Background: Pancreatic cancer (PC) is a highly lethal malignancy. There are only few predictive or prognostic markers for PC. This study was conducted to investigate the serum levels of annexin A2 (AnxA2) in patients with PC and its relationship with tumor progression and known prognostic parameters. Materials and Methods: Serum samples were obtained on the first admission before any treatment. Serum AnxA2 levels were determined using enzyme-linked immunosorbent assay. Age- and sex-matched healthy controls were included in the analysis. All statistical tests were carried out using two-sided test, and P <= 0.05 was considered statistically significant.
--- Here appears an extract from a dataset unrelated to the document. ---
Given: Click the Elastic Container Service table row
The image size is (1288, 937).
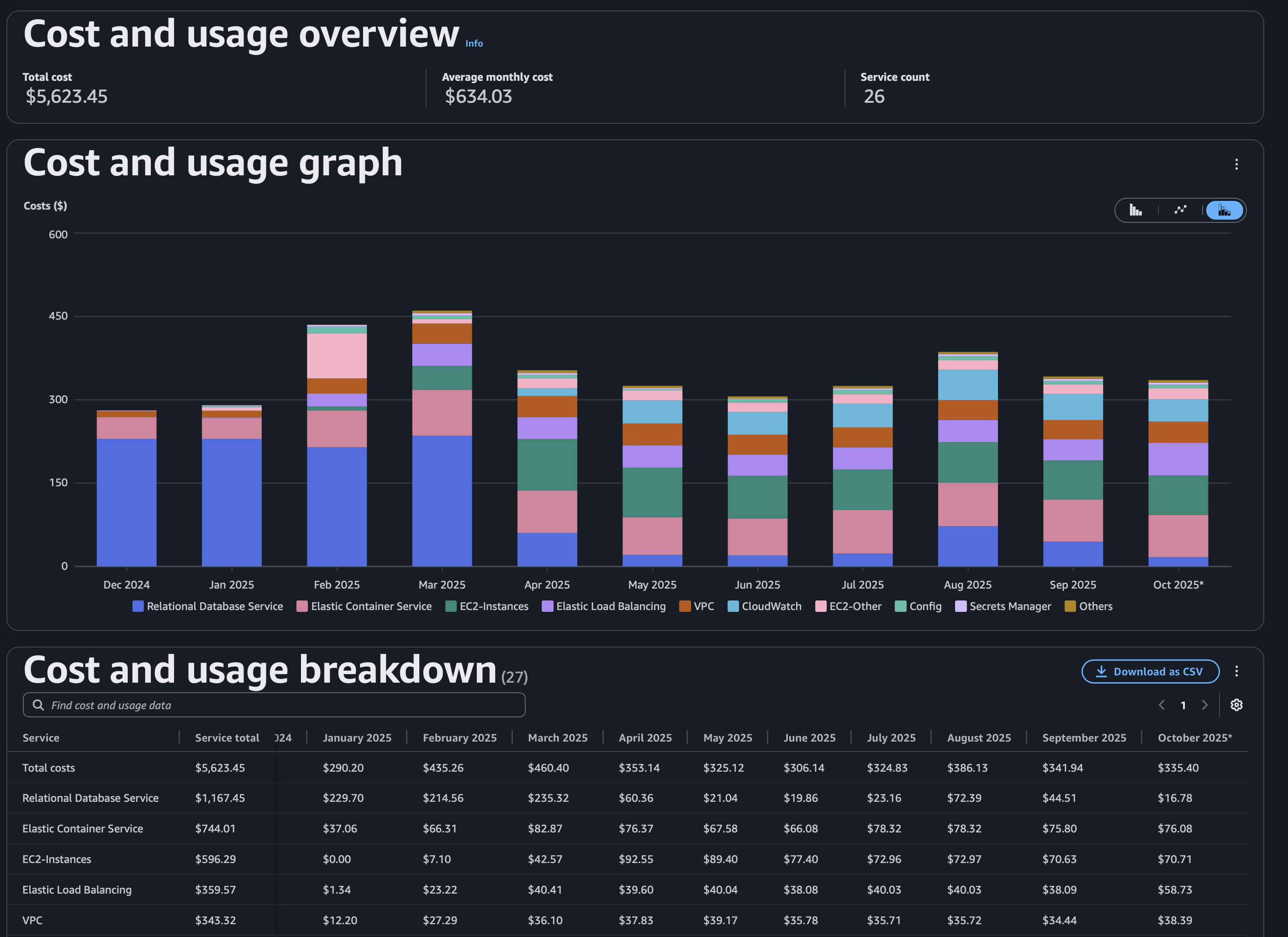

Results: The median age at diagnosis was 59 years. The most common metastatic site was liver in 23 patients with metastasis (n = 19, 83%). At the end of the observation period, thirty-two patients (97%) were dead. Thirty-nine percent of 23 metastatic patients who received palliative chemotherapy (CTx) were CTx responsive. Median overall survival of the whole group was 41.3 +/- 8.3 weeks (95% confidence interval = 25-58 weeks). The baseline serum AnxA2 levels were significantly higher in patients with PC than in the control group (P = 0.01). Serum AnxA2 levels were significantly higher in the patients with high erythrocyte sedimentation rate (P = 0.04). Conversely, serum AnxA2 concentration had no prognostic role on survival (P = 0.18). Conclusions: AnxA2 is identified as a novel secretory biomarker for PC, but it has no role as a prognostic or predictive marker.